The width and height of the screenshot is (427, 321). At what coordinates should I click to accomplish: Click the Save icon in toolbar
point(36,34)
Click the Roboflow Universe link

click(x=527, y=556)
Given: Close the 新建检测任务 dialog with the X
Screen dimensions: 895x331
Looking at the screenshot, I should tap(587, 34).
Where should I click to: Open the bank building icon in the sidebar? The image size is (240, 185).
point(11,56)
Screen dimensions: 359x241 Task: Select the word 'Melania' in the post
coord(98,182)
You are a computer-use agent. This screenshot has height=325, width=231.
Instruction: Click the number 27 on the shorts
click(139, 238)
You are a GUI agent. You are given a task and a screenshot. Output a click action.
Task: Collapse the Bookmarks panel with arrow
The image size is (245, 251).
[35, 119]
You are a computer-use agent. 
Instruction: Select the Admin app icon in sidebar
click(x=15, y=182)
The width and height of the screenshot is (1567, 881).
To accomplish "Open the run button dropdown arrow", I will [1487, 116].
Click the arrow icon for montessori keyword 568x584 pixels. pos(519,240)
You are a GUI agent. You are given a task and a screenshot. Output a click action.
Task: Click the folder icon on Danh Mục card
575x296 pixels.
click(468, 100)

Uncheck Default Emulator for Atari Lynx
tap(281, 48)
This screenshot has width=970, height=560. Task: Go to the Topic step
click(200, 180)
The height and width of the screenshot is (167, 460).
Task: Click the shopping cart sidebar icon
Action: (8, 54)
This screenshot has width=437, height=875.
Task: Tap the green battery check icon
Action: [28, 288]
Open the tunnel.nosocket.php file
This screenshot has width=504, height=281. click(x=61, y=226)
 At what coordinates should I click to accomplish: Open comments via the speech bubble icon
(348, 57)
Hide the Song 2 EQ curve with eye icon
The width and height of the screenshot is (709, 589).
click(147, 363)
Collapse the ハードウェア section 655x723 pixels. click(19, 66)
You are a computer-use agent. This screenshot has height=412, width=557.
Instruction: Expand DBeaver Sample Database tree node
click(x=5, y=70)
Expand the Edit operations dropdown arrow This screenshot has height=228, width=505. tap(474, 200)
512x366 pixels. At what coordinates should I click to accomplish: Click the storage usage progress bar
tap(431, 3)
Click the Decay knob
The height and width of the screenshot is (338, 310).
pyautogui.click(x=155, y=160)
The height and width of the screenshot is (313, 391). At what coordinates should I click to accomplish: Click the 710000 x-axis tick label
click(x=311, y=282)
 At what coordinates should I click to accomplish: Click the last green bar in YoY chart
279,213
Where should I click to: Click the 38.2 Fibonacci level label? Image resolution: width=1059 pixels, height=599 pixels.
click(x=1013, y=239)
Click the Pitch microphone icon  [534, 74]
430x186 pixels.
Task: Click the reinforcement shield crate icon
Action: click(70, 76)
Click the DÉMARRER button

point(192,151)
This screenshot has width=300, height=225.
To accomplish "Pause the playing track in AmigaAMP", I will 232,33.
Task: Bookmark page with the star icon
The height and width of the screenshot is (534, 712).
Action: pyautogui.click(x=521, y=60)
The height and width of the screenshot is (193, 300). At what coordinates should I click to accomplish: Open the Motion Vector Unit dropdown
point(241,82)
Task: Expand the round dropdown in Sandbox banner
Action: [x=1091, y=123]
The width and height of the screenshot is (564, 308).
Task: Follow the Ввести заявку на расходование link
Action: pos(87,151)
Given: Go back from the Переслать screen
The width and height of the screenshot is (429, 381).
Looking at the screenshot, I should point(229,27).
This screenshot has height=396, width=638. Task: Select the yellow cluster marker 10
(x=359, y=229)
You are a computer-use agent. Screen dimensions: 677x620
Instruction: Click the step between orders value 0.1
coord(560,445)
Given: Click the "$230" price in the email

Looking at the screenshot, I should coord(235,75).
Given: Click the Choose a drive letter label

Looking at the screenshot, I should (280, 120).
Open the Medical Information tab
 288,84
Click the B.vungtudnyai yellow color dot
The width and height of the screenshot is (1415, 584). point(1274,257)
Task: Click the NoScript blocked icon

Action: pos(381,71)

DIRECTION — Retype the listing above from its first line through the line containing "Collapse the ハードウェア", keeping every character the same and including that final line.

CORRECT OUTPUT —
The width and height of the screenshot is (427, 321). At what coordinates should I click to accomplish: Click the Save icon in toolbar
point(36,34)
Click the Roboflow Universe link

click(x=527, y=556)
Given: Close the 新建检测任务 dialog with the X
Screen dimensions: 895x331
Looking at the screenshot, I should tap(587, 34).
Where should I click to: Open the bank building icon in the sidebar? The image size is (240, 185).
point(11,56)
Screen dimensions: 359x241 Task: Select the word 'Melania' in the post
coord(98,182)
You are a computer-use agent. This screenshot has height=325, width=231.
Instruction: Click the number 27 on the shorts
click(139, 238)
You are a GUI agent. You are given a task and a screenshot. Output a click action.
Task: Collapse the Bookmarks panel with arrow
The image size is (245, 251).
[35, 119]
You are a computer-use agent. 
Instruction: Select the Admin app icon in sidebar
click(x=15, y=182)
The width and height of the screenshot is (1567, 881).
To accomplish "Open the run button dropdown arrow", I will [1487, 116].
Click the arrow icon for montessori keyword 568x584 pixels. pos(519,240)
You are a GUI agent. You are given a task and a screenshot. Output a click action.
Task: Click the folder icon on Danh Mục card
575x296 pixels.
click(468, 100)

Uncheck Default Emulator for Atari Lynx
tap(281, 48)
This screenshot has width=970, height=560. Task: Go to the Topic step
click(200, 180)
The height and width of the screenshot is (167, 460).
Task: Click the shopping cart sidebar icon
Action: (8, 54)
This screenshot has width=437, height=875.
Task: Tap the green battery check icon
Action: [28, 288]
Open the tunnel.nosocket.php file
This screenshot has width=504, height=281. click(x=61, y=226)
 At what coordinates should I click to accomplish: Open comments via the speech bubble icon
(348, 57)
Hide the Song 2 EQ curve with eye icon
The width and height of the screenshot is (709, 589).
click(147, 363)
Collapse the ハードウェア section 655x723 pixels. click(19, 66)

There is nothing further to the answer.